• _The problem_: Starting at the line that contains "Select IN PROGRESS option in dropdown", restate each line word for word through the final line of the data, keeping both ends.

[Pixel coordinate grounding data]
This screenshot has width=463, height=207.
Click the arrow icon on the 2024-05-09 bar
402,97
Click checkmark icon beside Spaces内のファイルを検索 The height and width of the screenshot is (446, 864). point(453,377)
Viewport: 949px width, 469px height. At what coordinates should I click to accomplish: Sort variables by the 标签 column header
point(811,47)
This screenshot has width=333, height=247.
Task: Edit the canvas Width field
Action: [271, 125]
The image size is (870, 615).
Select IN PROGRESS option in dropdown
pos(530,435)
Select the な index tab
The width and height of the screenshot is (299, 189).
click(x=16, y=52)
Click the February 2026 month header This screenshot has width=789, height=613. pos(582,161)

• _Solution for this task_:
Select IN PROGRESS option in dropdown
pos(530,435)
Select the な index tab
The width and height of the screenshot is (299, 189).
click(x=16, y=52)
Click the February 2026 month header This screenshot has width=789, height=613. pos(582,161)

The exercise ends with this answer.